I need a dedicate-post on Pius IX's correspondence with the American Confederacy (of slaveholding rebels).
This is because, for some reason, Catholics think wise to cite Pius IX. He was, in my (limited) research, the most unwise bishop Rome has seen, since at least the Council of Trent. The bill against him, in history, is long: from the self-sabotage of Maximilian's restoration of the Habsburg imperium in Mexico, to the Mortara case, to his ineffectual attempts in holding his estates and then whining about it as "prisoner of the Vatican". Papal Infallibility alone has driven a wedge between us and the Orthodox. Then there's the deeply-problematic doctrine of the Immaculate Conception.

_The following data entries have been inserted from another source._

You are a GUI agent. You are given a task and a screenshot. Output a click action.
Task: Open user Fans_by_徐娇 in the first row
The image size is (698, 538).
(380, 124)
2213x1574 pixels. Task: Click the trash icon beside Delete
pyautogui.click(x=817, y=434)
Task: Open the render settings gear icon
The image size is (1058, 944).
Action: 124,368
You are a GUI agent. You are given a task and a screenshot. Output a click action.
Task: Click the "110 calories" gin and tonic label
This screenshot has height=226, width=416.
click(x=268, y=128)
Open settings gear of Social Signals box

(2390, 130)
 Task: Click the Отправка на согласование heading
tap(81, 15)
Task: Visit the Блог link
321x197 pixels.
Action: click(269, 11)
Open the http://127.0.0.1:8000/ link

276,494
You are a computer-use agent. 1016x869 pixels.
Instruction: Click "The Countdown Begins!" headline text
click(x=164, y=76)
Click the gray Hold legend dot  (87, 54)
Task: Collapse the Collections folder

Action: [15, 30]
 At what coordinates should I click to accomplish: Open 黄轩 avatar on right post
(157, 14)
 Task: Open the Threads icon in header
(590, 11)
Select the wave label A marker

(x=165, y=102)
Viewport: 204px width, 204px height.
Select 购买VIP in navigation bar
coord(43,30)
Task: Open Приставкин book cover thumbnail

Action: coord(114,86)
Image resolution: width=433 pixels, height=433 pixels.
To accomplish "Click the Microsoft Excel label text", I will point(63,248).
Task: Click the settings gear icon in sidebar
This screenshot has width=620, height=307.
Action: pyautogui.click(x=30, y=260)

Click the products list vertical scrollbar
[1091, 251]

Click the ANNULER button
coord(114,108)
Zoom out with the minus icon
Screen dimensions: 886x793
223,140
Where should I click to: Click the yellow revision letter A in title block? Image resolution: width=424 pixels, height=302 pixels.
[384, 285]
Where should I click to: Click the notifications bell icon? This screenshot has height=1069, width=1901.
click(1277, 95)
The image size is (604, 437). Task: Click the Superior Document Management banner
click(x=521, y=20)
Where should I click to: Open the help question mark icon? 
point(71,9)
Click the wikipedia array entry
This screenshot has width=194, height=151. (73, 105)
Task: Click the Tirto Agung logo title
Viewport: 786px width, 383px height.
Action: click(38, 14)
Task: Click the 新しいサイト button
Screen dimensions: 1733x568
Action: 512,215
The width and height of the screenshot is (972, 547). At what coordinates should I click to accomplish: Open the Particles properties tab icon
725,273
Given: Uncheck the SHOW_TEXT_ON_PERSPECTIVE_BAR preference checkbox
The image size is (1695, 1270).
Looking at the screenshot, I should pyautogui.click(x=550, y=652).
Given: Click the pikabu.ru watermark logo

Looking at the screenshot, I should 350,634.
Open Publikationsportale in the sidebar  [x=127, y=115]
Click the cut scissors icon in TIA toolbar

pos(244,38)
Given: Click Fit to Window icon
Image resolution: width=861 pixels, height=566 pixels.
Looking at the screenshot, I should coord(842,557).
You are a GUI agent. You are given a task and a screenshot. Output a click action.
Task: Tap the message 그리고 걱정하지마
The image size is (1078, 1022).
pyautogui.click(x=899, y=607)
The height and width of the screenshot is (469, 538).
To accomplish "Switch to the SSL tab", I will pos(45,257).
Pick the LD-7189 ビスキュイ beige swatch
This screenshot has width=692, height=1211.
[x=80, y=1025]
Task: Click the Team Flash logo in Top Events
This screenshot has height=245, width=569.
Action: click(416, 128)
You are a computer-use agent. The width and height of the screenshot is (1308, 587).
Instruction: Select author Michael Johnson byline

As for the CSA: Pius' apologists would cast his intent to reach peace and to emancipate (in stages) the South's slaves, as was perhaps the hope in Union slavestates like Maryland. Judah Benjamin and general Longstreet may have used this in their own manumission plans. Rather than imposing penance, this Pope would accept repentance from within. He was not this guy.
If this was this Pope's intent - it didn't help. Why didn't it help? I think, any Christian recognition of the rebel states would require those states' politicians undergo metanoia: in this context, to repudiate their own statements of secession. That's what the Thirteenth Amendment would be. Was that going to happen by negotiation?